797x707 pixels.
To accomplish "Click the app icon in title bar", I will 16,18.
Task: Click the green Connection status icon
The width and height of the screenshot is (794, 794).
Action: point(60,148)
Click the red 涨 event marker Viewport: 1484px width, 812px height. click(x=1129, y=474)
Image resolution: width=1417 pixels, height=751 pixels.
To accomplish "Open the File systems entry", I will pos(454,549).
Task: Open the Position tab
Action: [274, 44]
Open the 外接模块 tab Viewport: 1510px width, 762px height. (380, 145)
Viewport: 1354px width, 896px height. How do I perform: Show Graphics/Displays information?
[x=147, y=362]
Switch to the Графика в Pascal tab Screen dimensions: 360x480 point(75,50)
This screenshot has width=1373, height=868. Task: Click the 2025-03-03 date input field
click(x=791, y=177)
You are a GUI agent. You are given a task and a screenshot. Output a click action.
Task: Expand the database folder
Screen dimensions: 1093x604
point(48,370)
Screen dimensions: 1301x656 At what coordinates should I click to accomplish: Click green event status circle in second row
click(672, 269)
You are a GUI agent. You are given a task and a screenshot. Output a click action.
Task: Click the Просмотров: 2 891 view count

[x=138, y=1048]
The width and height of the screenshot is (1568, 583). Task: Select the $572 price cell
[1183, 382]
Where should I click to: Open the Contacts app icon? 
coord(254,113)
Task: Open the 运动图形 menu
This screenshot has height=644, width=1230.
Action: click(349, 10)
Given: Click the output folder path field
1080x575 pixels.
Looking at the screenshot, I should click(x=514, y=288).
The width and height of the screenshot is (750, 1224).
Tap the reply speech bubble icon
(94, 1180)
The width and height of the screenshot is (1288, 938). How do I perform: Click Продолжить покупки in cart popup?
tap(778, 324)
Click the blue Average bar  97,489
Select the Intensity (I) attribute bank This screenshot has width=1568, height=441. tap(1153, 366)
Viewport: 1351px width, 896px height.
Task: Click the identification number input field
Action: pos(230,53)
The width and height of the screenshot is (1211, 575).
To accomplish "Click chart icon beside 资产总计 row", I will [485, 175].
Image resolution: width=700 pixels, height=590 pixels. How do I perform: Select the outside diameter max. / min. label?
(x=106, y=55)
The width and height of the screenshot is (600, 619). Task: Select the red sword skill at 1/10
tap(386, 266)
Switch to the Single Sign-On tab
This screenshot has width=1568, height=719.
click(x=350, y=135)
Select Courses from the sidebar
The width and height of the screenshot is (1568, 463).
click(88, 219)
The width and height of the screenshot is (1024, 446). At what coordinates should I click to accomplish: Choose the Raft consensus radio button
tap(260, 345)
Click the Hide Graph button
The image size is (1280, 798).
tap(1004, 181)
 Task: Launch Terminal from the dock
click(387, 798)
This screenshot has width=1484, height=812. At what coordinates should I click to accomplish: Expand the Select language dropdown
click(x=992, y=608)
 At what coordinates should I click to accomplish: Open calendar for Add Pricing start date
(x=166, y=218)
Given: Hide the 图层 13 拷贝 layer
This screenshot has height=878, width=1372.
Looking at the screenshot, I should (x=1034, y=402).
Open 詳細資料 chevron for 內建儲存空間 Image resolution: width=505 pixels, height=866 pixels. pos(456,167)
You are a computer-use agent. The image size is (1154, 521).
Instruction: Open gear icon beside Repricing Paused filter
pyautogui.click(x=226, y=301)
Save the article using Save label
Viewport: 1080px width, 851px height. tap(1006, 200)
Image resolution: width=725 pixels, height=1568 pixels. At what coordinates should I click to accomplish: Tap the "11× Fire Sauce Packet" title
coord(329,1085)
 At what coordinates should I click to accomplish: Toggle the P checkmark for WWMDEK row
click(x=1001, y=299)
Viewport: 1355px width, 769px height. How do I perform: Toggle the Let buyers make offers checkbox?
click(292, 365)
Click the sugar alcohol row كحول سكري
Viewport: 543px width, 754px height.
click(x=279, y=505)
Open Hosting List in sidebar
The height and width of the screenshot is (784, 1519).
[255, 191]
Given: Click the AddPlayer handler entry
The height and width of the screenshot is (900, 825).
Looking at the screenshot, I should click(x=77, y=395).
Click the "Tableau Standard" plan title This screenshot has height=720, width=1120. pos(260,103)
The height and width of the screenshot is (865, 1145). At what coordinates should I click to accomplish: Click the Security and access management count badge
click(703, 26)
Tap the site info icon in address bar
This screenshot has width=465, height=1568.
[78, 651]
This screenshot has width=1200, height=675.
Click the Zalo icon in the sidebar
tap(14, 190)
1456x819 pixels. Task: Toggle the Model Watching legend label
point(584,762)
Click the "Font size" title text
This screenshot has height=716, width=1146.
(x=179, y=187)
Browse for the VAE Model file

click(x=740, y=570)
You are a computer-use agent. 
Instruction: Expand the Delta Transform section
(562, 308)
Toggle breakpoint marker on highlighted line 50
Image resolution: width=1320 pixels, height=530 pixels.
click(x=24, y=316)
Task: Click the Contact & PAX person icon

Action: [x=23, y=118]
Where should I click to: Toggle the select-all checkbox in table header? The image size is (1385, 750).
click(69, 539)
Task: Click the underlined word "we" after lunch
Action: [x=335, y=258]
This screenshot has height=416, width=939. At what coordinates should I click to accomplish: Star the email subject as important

□ □ □ □ □ □ □

Here the job is to restate all of the data word for word.

_RESPONSE TO THE EXERCISE_
797x707 pixels.
To accomplish "Click the app icon in title bar", I will 16,18.
Task: Click the green Connection status icon
The width and height of the screenshot is (794, 794).
Action: point(60,148)
Click the red 涨 event marker Viewport: 1484px width, 812px height. click(x=1129, y=474)
Image resolution: width=1417 pixels, height=751 pixels.
To accomplish "Open the File systems entry", I will pos(454,549).
Task: Open the Position tab
Action: [274, 44]
Open the 外接模块 tab Viewport: 1510px width, 762px height. (380, 145)
Viewport: 1354px width, 896px height. How do I perform: Show Graphics/Displays information?
[x=147, y=362]
Switch to the Графика в Pascal tab Screen dimensions: 360x480 point(75,50)
This screenshot has width=1373, height=868. Task: Click the 2025-03-03 date input field
click(x=791, y=177)
You are a GUI agent. You are given a task and a screenshot. Output a click action.
Task: Expand the database folder
Screen dimensions: 1093x604
point(48,370)
Screen dimensions: 1301x656 At what coordinates should I click to accomplish: Click green event status circle in second row
click(672, 269)
You are a GUI agent. You are given a task and a screenshot. Output a click action.
Task: Click the Просмотров: 2 891 view count

[x=138, y=1048]
The width and height of the screenshot is (1568, 583). Task: Select the $572 price cell
[1183, 382]
Where should I click to: Open the Contacts app icon? 
coord(254,113)
Task: Open the 运动图形 menu
This screenshot has height=644, width=1230.
Action: click(349, 10)
Given: Click the output folder path field
1080x575 pixels.
Looking at the screenshot, I should click(x=514, y=288).
The width and height of the screenshot is (750, 1224).
Tap the reply speech bubble icon
(94, 1180)
The width and height of the screenshot is (1288, 938). How do I perform: Click Продолжить покупки in cart popup?
tap(778, 324)
Click the blue Average bar  97,489
Select the Intensity (I) attribute bank This screenshot has width=1568, height=441. tap(1153, 366)
Viewport: 1351px width, 896px height.
Task: Click the identification number input field
Action: pos(230,53)
The width and height of the screenshot is (1211, 575).
To accomplish "Click chart icon beside 资产总计 row", I will [485, 175].
Image resolution: width=700 pixels, height=590 pixels. How do I perform: Select the outside diameter max. / min. label?
(x=106, y=55)
The width and height of the screenshot is (600, 619). Task: Select the red sword skill at 1/10
tap(386, 266)
Switch to the Single Sign-On tab
This screenshot has width=1568, height=719.
click(x=350, y=135)
Select Courses from the sidebar
The width and height of the screenshot is (1568, 463).
click(88, 219)
The width and height of the screenshot is (1024, 446). At what coordinates should I click to accomplish: Choose the Raft consensus radio button
tap(260, 345)
Click the Hide Graph button
The image size is (1280, 798).
tap(1004, 181)
 Task: Launch Terminal from the dock
click(387, 798)
This screenshot has width=1484, height=812. At what coordinates should I click to accomplish: Expand the Select language dropdown
click(x=992, y=608)
 At what coordinates should I click to accomplish: Open calendar for Add Pricing start date
(x=166, y=218)
Given: Hide the 图层 13 拷贝 layer
This screenshot has height=878, width=1372.
Looking at the screenshot, I should (x=1034, y=402).
Open 詳細資料 chevron for 內建儲存空間 Image resolution: width=505 pixels, height=866 pixels. pos(456,167)
You are a computer-use agent. The image size is (1154, 521).
Instruction: Open gear icon beside Repricing Paused filter
pyautogui.click(x=226, y=301)
Save the article using Save label
Viewport: 1080px width, 851px height. tap(1006, 200)
Image resolution: width=725 pixels, height=1568 pixels. At what coordinates should I click to accomplish: Tap the "11× Fire Sauce Packet" title
coord(329,1085)
 At what coordinates should I click to accomplish: Toggle the P checkmark for WWMDEK row
click(x=1001, y=299)
Viewport: 1355px width, 769px height. How do I perform: Toggle the Let buyers make offers checkbox?
click(292, 365)
Click the sugar alcohol row كحول سكري
Viewport: 543px width, 754px height.
click(x=279, y=505)
Open Hosting List in sidebar
The height and width of the screenshot is (784, 1519).
[255, 191]
Given: Click the AddPlayer handler entry
The height and width of the screenshot is (900, 825).
Looking at the screenshot, I should click(x=77, y=395).
Click the "Tableau Standard" plan title This screenshot has height=720, width=1120. pos(260,103)
The height and width of the screenshot is (865, 1145). At what coordinates should I click to accomplish: Click the Security and access management count badge
click(703, 26)
Tap the site info icon in address bar
This screenshot has width=465, height=1568.
[78, 651]
This screenshot has width=1200, height=675.
Click the Zalo icon in the sidebar
tap(14, 190)
1456x819 pixels. Task: Toggle the Model Watching legend label
point(584,762)
Click the "Font size" title text
This screenshot has height=716, width=1146.
(x=179, y=187)
Browse for the VAE Model file

click(x=740, y=570)
You are a computer-use agent. 
Instruction: Expand the Delta Transform section
(562, 308)
Toggle breakpoint marker on highlighted line 50
Image resolution: width=1320 pixels, height=530 pixels.
click(x=24, y=316)
Task: Click the Contact & PAX person icon

Action: [x=23, y=118]
Where should I click to: Toggle the select-all checkbox in table header? The image size is (1385, 750).
click(69, 539)
Task: Click the underlined word "we" after lunch
Action: [x=335, y=258]
This screenshot has height=416, width=939. At what coordinates should I click to accomplish: Star the email subject as important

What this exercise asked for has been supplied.